Tuesday, September 7, 2010

Lightroom Publishing the Sequel

I just discovered one additional tidbit on the Publish to Flickr tool in Adobe Lightroom 3.2.

Because this publishing is an on-going relationship between Lightroom and Flickr, when someone makes a comment on a photograph on Flickr, that information comes back into Lightroom.

Here’s a screen shot.  Thank you to Lisa for making comments and thus making this discovery possible!

image

Closer:

image

I’ll have to see how this plays out over time to determine how valuable this is.  For now, it is just “cool!”

Monday, September 6, 2010

New Publish Feature in Lightroom

I’ve been putting off creating a presence on Flickr for a VERY long time.  With a rainy Labor Day keeping me inside and working, I started to look into it again.

The timing is pretty good as the newest release of Adobe Lightroom has a “publish” feature that allows me to post photos directly to Flickr (and Facebook, SmugMug and other sites.  A plugin is also available to do the same thing on Zenfolio – one of the sites I use).

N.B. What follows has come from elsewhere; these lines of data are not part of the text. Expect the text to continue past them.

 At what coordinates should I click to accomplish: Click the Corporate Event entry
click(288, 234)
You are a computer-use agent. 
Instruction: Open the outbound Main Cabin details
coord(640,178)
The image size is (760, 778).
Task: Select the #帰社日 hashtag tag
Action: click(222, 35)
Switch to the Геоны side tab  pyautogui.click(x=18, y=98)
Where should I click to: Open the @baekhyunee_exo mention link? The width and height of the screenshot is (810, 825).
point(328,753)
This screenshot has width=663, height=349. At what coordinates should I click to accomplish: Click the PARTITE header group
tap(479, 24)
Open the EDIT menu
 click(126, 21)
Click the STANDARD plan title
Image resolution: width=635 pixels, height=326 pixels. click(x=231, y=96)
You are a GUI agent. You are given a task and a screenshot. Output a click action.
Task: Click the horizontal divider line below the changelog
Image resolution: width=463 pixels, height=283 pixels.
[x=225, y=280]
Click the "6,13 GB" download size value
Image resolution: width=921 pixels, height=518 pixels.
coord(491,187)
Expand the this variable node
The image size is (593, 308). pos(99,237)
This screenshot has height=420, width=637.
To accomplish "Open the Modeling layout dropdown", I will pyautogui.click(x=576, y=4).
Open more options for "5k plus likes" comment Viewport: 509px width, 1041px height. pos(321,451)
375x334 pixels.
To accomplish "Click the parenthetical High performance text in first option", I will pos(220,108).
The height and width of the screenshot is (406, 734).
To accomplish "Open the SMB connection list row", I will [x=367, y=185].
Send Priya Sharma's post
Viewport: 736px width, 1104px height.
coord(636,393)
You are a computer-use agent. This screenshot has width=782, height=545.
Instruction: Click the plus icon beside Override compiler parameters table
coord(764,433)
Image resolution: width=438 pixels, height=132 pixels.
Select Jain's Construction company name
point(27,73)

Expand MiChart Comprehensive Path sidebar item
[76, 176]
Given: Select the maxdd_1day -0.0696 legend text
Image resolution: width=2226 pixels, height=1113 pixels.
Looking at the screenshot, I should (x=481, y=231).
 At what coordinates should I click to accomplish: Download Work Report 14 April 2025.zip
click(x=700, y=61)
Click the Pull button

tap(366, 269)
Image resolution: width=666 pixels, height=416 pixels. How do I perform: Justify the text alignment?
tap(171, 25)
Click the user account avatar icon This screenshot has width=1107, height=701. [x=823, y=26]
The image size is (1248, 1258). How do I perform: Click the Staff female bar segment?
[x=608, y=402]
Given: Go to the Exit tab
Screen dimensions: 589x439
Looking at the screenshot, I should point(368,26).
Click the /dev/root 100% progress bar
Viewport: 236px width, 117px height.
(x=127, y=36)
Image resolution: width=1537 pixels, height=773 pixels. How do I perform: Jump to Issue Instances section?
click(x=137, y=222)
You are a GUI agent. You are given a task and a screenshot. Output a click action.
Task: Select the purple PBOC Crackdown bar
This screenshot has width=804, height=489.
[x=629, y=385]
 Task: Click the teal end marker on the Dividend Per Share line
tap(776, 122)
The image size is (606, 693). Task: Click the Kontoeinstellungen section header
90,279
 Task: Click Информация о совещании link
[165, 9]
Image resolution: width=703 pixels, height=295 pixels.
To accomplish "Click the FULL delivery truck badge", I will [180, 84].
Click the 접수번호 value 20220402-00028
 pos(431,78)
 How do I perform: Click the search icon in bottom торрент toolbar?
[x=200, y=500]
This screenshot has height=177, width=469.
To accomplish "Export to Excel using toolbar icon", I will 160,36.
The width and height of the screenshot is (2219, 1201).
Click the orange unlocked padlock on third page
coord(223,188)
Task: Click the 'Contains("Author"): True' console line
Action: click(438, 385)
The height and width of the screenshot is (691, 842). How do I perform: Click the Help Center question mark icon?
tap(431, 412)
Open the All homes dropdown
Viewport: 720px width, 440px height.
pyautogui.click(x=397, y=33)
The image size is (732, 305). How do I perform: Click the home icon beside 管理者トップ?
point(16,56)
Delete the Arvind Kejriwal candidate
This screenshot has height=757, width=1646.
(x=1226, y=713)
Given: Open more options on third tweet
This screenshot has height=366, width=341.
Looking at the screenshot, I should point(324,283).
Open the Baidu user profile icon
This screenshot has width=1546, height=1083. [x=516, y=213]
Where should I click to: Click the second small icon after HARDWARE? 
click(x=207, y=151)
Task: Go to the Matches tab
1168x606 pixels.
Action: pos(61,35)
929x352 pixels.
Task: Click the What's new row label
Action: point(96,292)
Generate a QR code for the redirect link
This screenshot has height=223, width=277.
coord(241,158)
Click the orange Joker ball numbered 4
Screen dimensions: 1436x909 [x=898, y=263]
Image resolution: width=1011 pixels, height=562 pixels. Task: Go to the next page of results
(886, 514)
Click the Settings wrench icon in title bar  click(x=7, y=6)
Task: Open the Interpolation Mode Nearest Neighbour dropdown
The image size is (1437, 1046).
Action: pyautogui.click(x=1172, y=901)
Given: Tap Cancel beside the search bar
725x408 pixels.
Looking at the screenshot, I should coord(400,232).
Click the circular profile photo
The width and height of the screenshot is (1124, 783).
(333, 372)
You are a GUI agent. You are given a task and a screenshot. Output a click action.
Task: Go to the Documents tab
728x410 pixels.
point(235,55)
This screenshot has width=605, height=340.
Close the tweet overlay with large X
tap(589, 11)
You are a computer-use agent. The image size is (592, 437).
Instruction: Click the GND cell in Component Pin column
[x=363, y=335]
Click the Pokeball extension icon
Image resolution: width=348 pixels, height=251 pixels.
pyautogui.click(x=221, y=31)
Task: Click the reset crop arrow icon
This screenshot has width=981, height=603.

Thought I’d just walk through an example and post a photo out to Flickr.  For a more detailed explanation/demo, you might want to check out this video from Julianne Kost at Adobe TV

I do more and more of my work in Lightroom and this feature makes it so easy for me to get my working photos off my computer to the web without first having to do a bunch of file handling (sizing, naming, metadata entry, etc.)  All these items are set up in my publish settings.  This means, all I do is drag my photo for the Library Module in Lightroom to the appropriate site to publish to and essentially say “go”!  Sweet.

Here is a screen shot of some variations on a photo I talked about in the last post.  If I want to quickly post the photo with my logo to Flickr – here is what it looks like.

1.  With my photo selected in the Library Module, I just drag the selected photo to the Flickr section under Publish Services.

image

2.  Next, clicking on the Photostream section, I can see the photos that have been published and those needing to be published.  Clicking on Publish is all I need to do.

image

3.  With my publish settings in place, you can see all my metadata is also uploaded with the photo! 

image

I guess I have all the tools in place.  Now it is just a matter of getting the appropriate photos posted to Flickr!

Hope everyone had a great Labor Day Weekend.

Saturday, September 4, 2010

Adobe Lightroom and Presets

 

Wild Cone Flower

I don’t think there is a more valuable tool in my digital darkroom than Adobe Lightroom.  I’m using release 3.2 these days.

A couple of weeks ago I had serious problems with my laptop.  A corrupt user profile – if you’ve ever had to deal with that issue, you know how frustrated I was with that!  However, to try to find a positive slant to this, it did require me to reload a few things.  I guess once you get things set the way you want, it is easy to forget that there are other settings or opportunities available.

Today I reloaded some free presets for Lightroom developed by Photoshop Guru Jack Davis.  I was fortunate to see him speak a couple of years ago at Photoshop World in Orlando.  Anyways, what a great pack of tools  AND you can’t beat the price.   I downloaded the presets from the onOne software site (one of my favorite Photoshop add-on’s.)  If you use Lightroom and want to try these yourself, click here.

The photo at the top was achieved by applying three presets called Wow-Antique 1, Wow Antique 2 and Wow-f_Vignette_Lt_07.  Finished with a thin black ‘Edge Treatment’ in onOne’s Phototools.

Here is the original and a two additional pre-sets.

Wild Cone Flower Orig   Wild Cone Flower c_HSL-Only Brown   Wild Cone Flower Creamtone

Original, c_HSL-Only Brown (Jack Davis preset) and Creamtone (LR preset).

This photo was taken in Custer State Park in South Dakota with a Nikon D300.   ISO 200, 1/1600 sec, f/4.0, 55 mm.